I wasn’t surprised. Aunt Helen was exactly the type of person who would interrogate a total stranger to deduce how creepy he was.
“Friends immediately,” Sam continued.
“And me?” I asked.
“What about you?”
“You asked her if she’d drink the water. What about me?”
“I’d never ask you.”
“Would you want to?”
He faltered, and I tried to imagine what it must be like to grow older than anyone you ever met. To watch everyone around you age and change and die. Nobody escaped death. You came to peace with it, maybe, but you didn’t sneak past it.
“It’s different with you,” he said finally.
“How come?”
“With your aunt, I was selfish. It’s easy to be selfish with our friends. We just want them to do what we want, be what we need.

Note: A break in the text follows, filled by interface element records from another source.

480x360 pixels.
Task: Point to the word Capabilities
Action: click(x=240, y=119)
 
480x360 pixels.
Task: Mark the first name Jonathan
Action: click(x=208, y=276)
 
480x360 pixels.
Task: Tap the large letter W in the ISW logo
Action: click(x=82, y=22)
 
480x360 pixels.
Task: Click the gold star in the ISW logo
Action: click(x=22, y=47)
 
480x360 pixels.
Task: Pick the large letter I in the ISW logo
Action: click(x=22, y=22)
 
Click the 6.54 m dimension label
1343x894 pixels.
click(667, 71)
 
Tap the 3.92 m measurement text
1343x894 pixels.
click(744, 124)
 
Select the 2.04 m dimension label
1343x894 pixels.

You’re different.”
“Are you saying we’re not friends?”
“That’s exactly what I’m saying,” he said.
Of all the places I’d imagined this moment happening, an under-the-sea cave was not one of them.
His lips tasted like salt.
From tears or ocean water or both, I didn’t know.
We came back to earth.
I put my clothes back on over my still-wet skin, and placed the wooden box in Sam’s hands, making sure he kept it while half-wanting to snatch it back, run away with it, find somewhere quiet and faraway to drink it. I made my feet back away and my hands stay put by their sides. I made him promise that he wouldn’t disappear.
My parents were both home when I walked in the front door, sitting in the living room watching a movie. Dad paused it when he saw me, his eyes widening, and I realized my clothes were still damp, my hair was half dried and frizzed to all hell around my face. My shoes squeaked and tracked small puddles across the hardwood floor.
“Lottie?” he said cautiously.
I got a towel from the guest bathroom and spread it onthe ottoman, then I sat down and faced them both.